▶ [PAGE TEXT]
--------

Appreciate your perspective and historical context, though I think my comment is somewhat being fused/elided with/from the original piece.
To the extent we disagree, it appears that you are clearly upset with Zohran endorsing Valdez against Velazquez’s wishes, while I don’t think endorsements should account for incumbents/seniority/et cetera. I say this as someone who has largely spent time on left-wing campaigns that faced massive headwinds from endorsements. I think we disagree, from a first principles perspective, on what endorsements signify. Anyways, have a nice weekend!
Setting up a straw man does your point a disservice. It is not the endorsement I am upset at but as the facts established he did not even have a conversation with Velazquez as to her concerns. Mamdani doesn't have to be white to demonstrate what I have known all my life as "white arrogance." She was the incumbent congressmember a first supporter and was entitled to respect. Maybe culturally this does not mean anything to you but to every Latina/o it is a cornerstone of beliefs that 34 year old political puppies like Zohran appreciate the wisdom of elders. Unlike you I have been on the progressive wing for 50 years and championed countless anti-machine candidates before the middle class white folks moved in and gentrified communities of color and have borne witness to the sense of entitlement that invades politicians once they win. I am not upset because at my age I may be dead before Mandami second term but based on experience "young blood" friend I pledged that in my golden years I would not remain silent while history repeats itself. This casting of my remarks as not analystical but emotional (another tactic) ignores a lifetime of crushing numbers and working for progressive candidates including Zohran. Endorsements mean little and this battle will take place in the mobilization of communities. Like I said either of the two candidates then (now a third) would champion progressive ideas and unlike you I have not already aligned with the Mamdani camp for your book. Have taken no position of District 7 but have on the treatment of my people. Add to the mix until recently the near total lack of Puerto Rican appointments which you as a white beneficiary could not give a hoot about on this front the Mayor's reign is problematic though strong on progressive class based issues. But silence is acceptance and as I have shared with Mandami and his team these tactics are not constructive to bulding a multiracial/multicultural city. But again his team many just flush my comments because after all I am only a mere "sp....k and' am no longer on radio, electorally active only in the University and bring few votes. If he could dismiss the votes galvinized by the first Puerto Rican woman elected to congress what could one boricua voice stand a chance. Perhaps Kemosabee, your gifted writing skills could be spent fighting for equality of representation of people of color instead of trivializing the aspiration of beseiged communities and solifying those already in power.

--------

(Saved data entries)
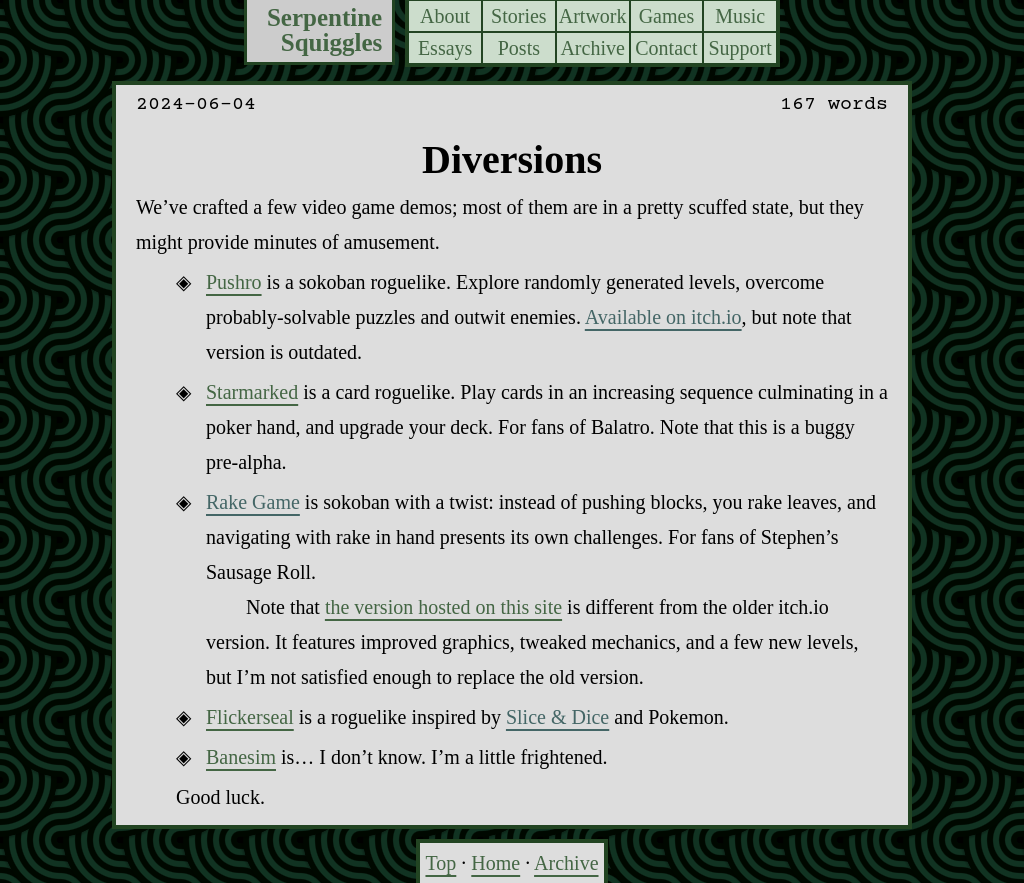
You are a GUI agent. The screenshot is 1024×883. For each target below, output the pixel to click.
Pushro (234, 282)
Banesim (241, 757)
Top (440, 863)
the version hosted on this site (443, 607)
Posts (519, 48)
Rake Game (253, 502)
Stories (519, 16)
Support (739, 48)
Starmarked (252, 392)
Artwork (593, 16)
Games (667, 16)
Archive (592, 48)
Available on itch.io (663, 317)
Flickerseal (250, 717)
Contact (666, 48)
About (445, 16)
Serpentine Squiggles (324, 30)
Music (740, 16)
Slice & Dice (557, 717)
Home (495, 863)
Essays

--------

▶ [WHAT THE TASK REQUIRES]
Reproduce a passage of the comment exchange word for word, beginning at the words "To the extent" and stopping after "a nice weekend!". Work from the comment exchange alone.

▶ [FULL RESPONSE]
To the extent we disagree, it appears that you are clearly upset with Zohran endorsing Valdez against Velazquez’s wishes, while I don’t think endorsements should account for incumbents/seniority/et cetera. I say this as someone who has largely spent time on left-wing campaigns that faced massive headwinds from endorsements. I think we disagree, from a first principles perspective, on what endorsements signify. Anyways, have a nice weekend!